Public Safety Announcement: Make sure that you fix your TE & TR if you’re acquiring multi-shell data using multiple acquisitions, and intend to fit any kind of diffusion model that invokes a parametric relationship between signal intensity and b-value. MSMT CSD is actually fine here if you’re careful, but I’ve seen it cause issues elsewhere.
Can we say that the FOV/TR for certain patients can be different because a few slices are added to include coverage of more brain regions?

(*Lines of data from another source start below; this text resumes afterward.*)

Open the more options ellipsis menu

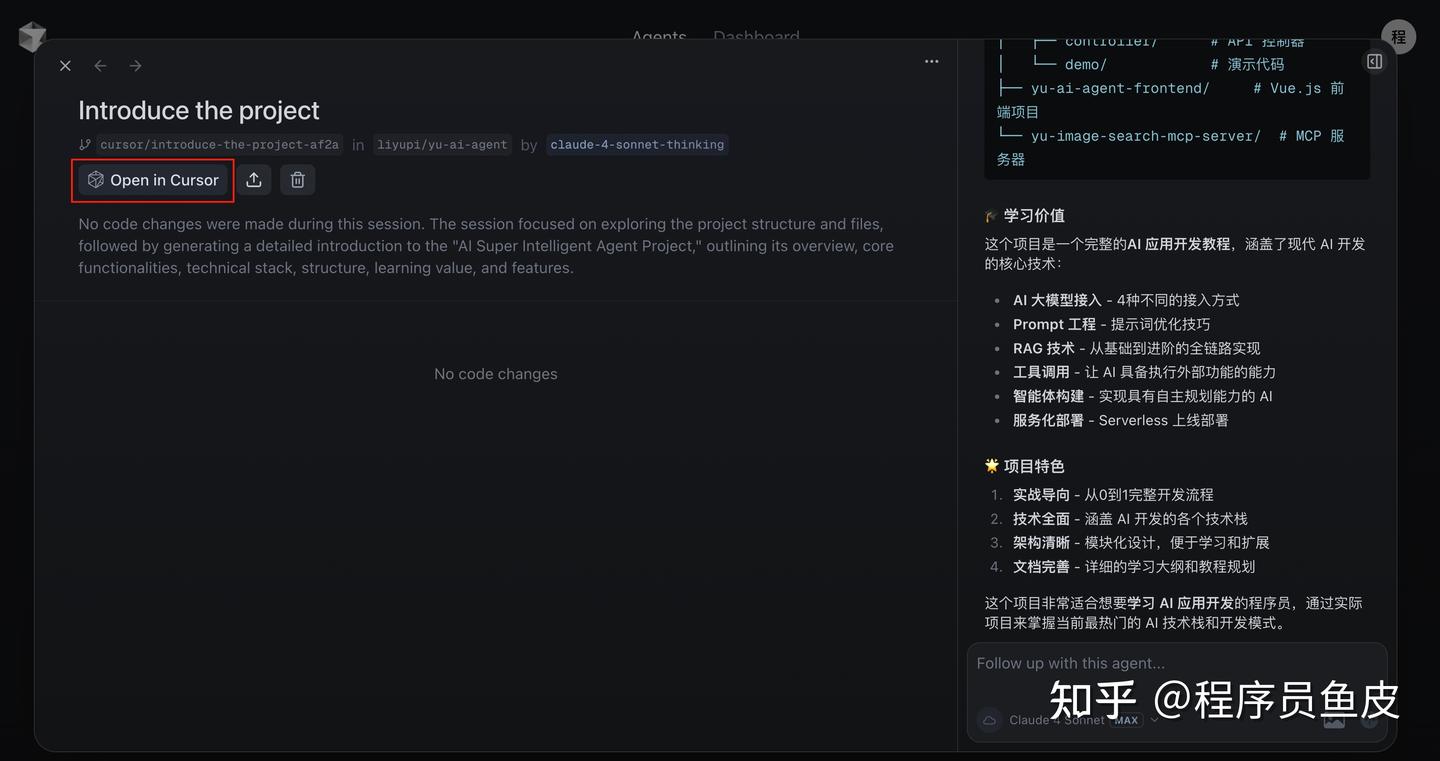coord(931,61)
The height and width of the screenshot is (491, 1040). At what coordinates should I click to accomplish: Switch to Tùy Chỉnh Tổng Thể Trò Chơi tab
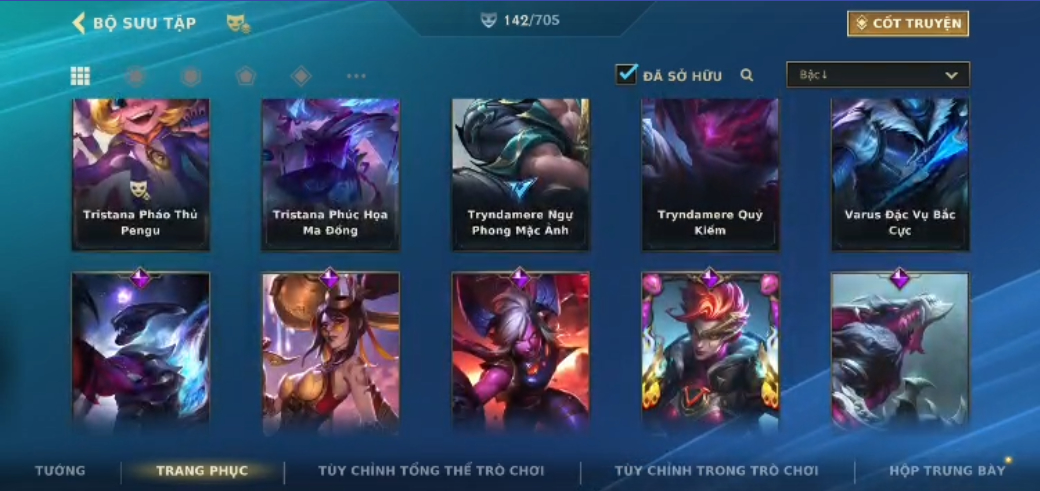point(431,471)

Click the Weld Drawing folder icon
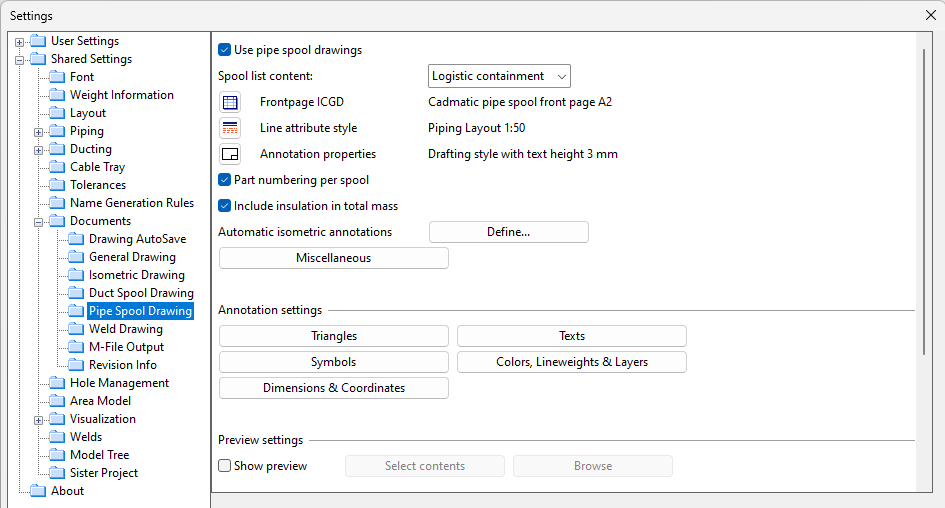[x=76, y=329]
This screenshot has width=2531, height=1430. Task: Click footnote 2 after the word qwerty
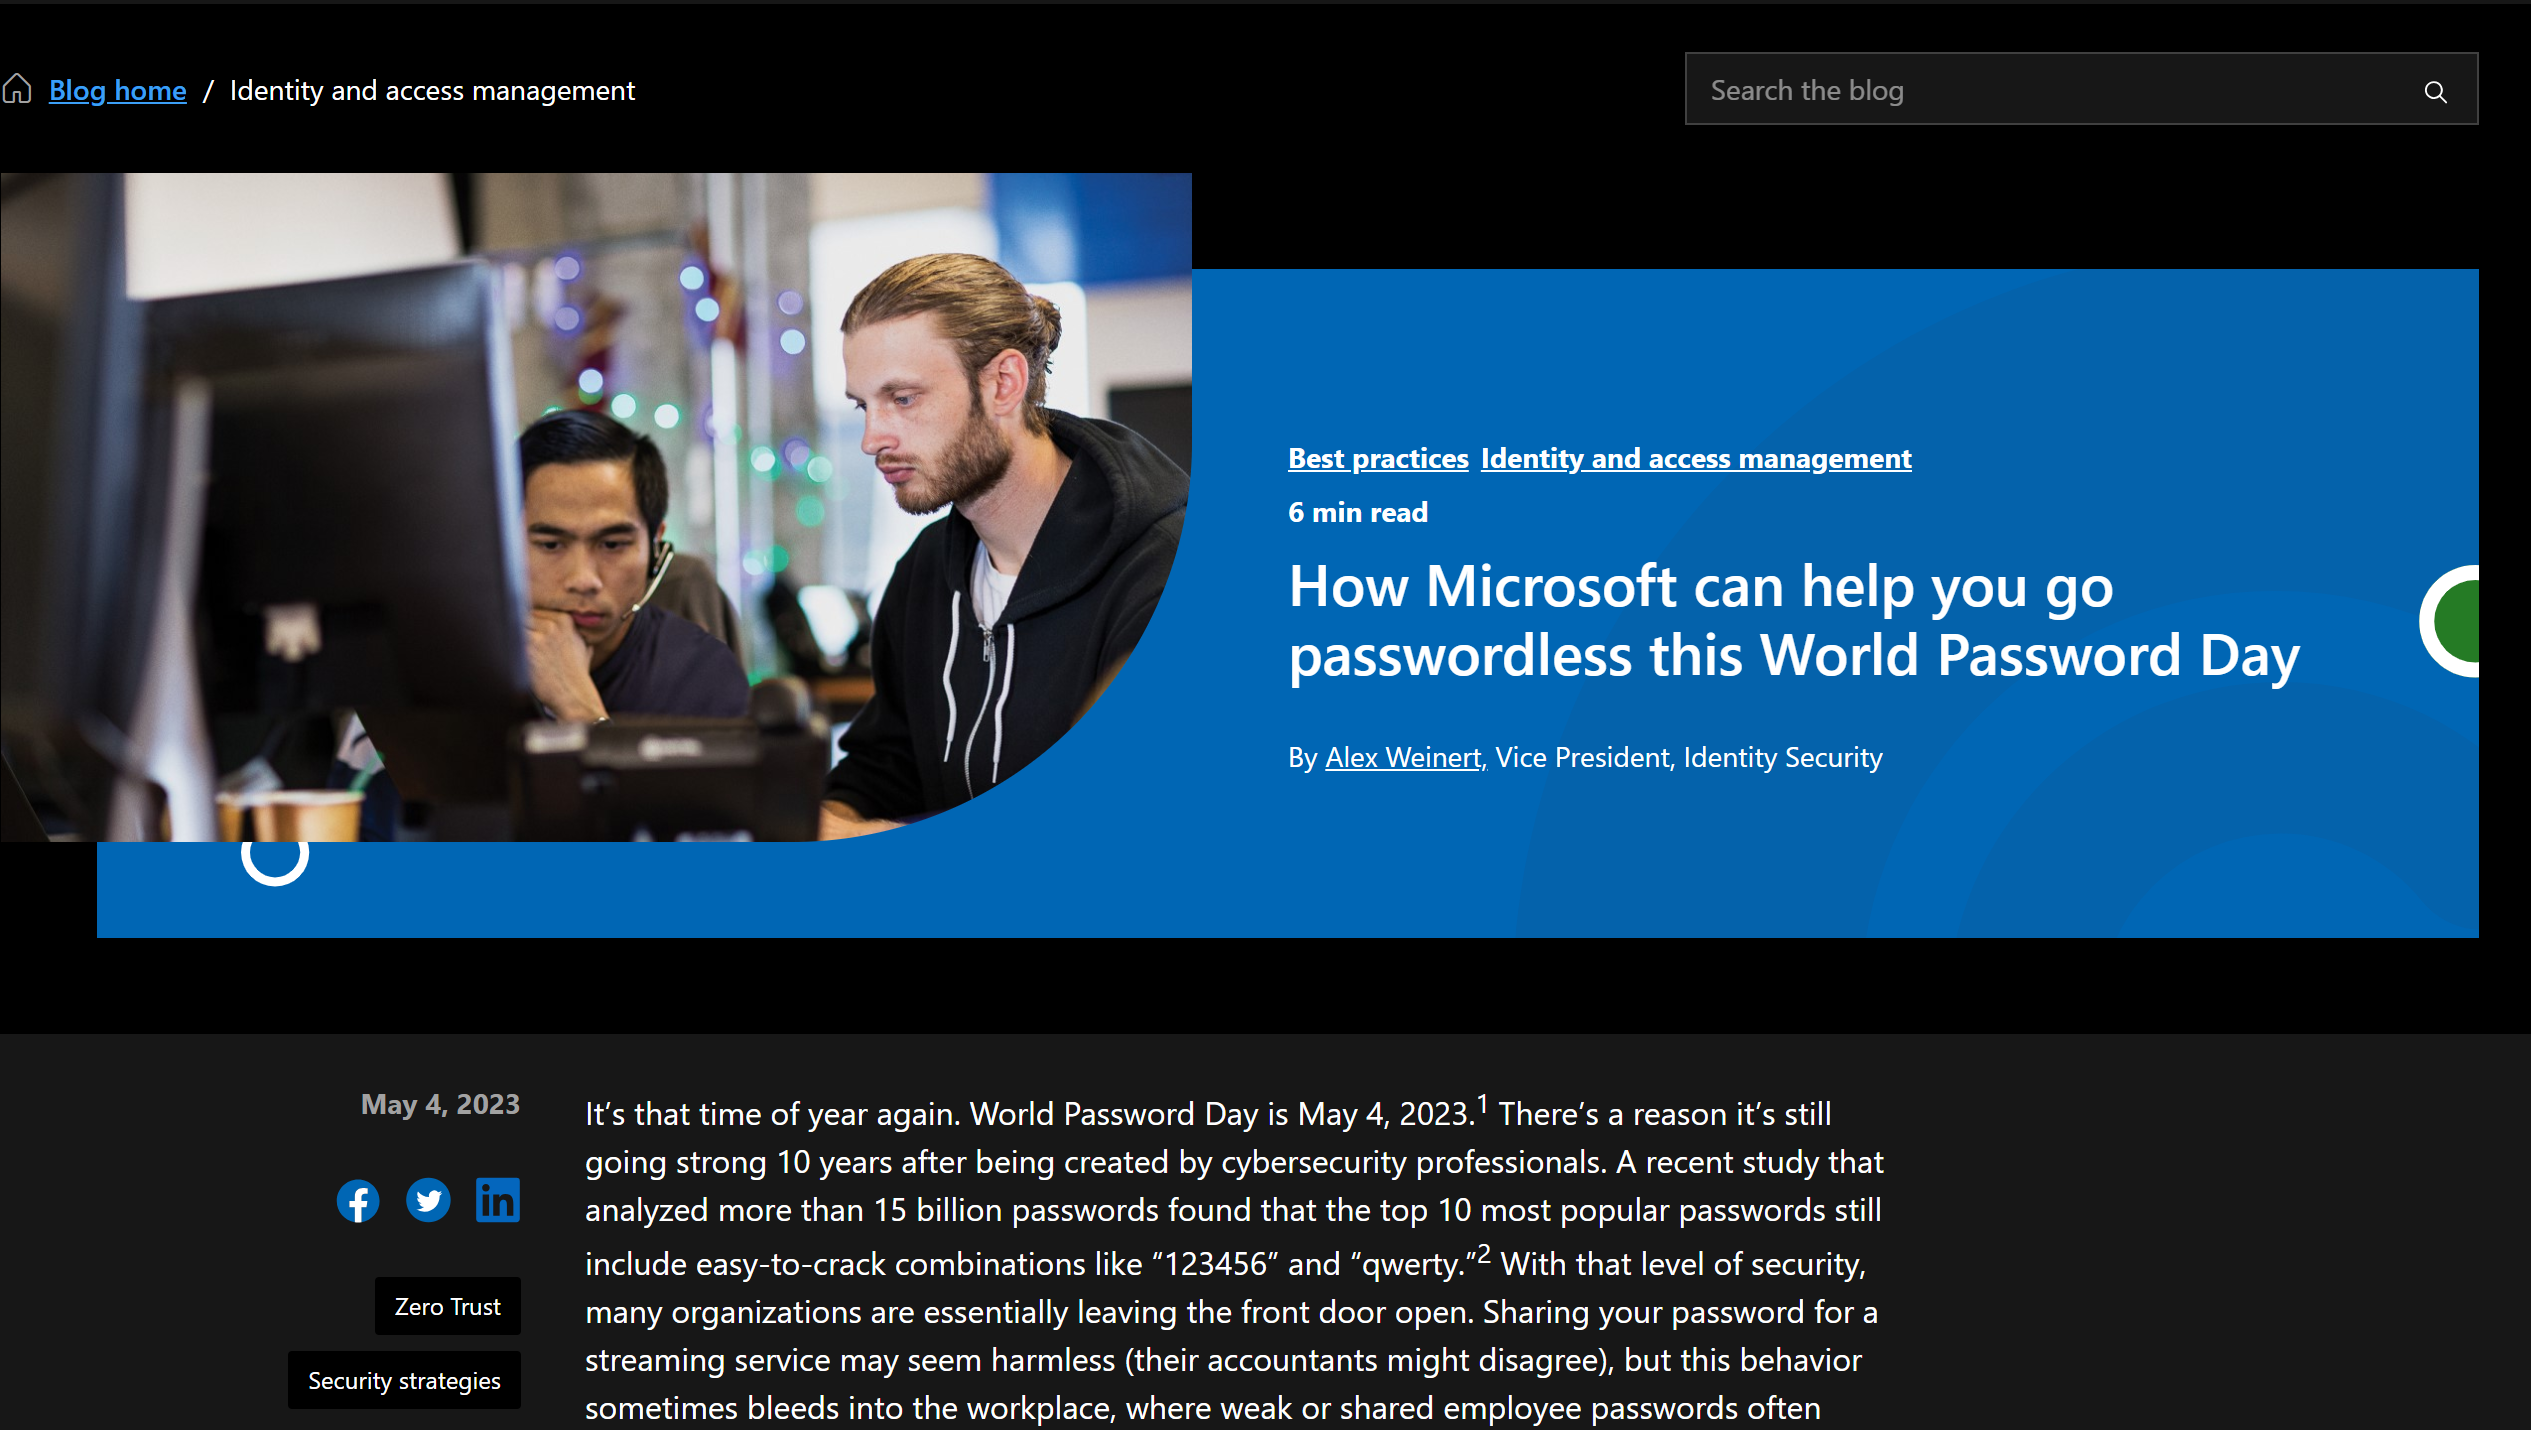pyautogui.click(x=1484, y=1253)
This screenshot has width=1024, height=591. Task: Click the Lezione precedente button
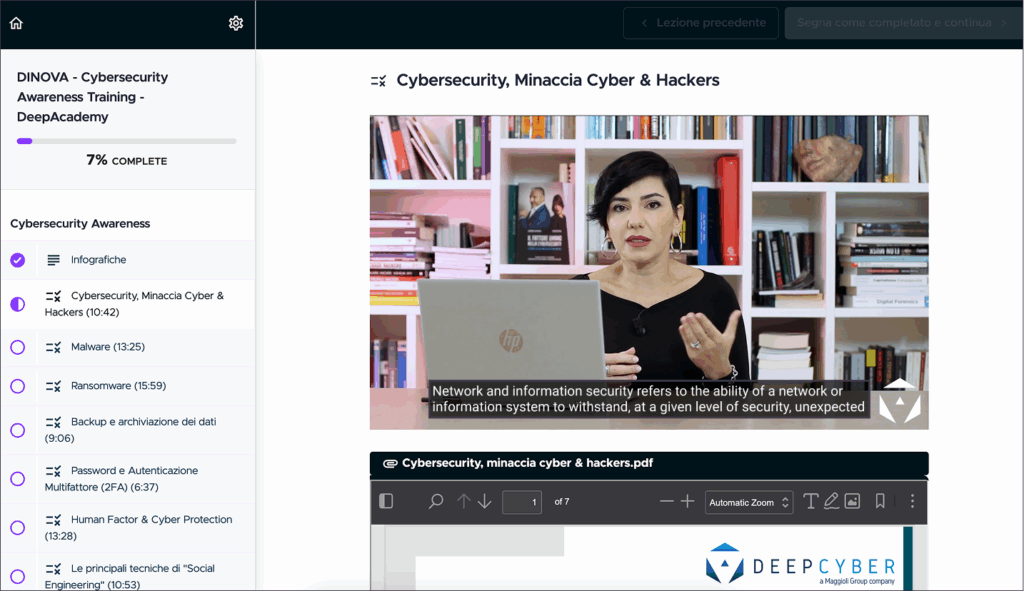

Usually one would set the FoV for acceptable coverage of the largest head expected, and swallow the penalty of having some expty space around smaller heads, precisely because when applying a quantitative interpretation to the data, having matched acquisition parameters is far more important than whether or not you have some extra empty voxels.
If by “say” you’re referring to what one would write in a manuscript, my personal advice would be to make sure it is conveyed that this was a mistake, and that you have done what was possible to mitigate the issue, e.g. omitting extreme outliers from response function estimation / including variations in acquisition parameters as nuisance variables in a GLM.
Does anyone have any ideas whether there are any effects of longer repetition times after a particular cut-off?
In simplest terms this is a matter of the relationship in magnitude between T1 and TR. Once you’ve reached maybe TR > 5 x T1, you’re unlikely to measure a difference; but with multi-band TRs can be much shorter, and there are imperfect slice profile and subject motion effects.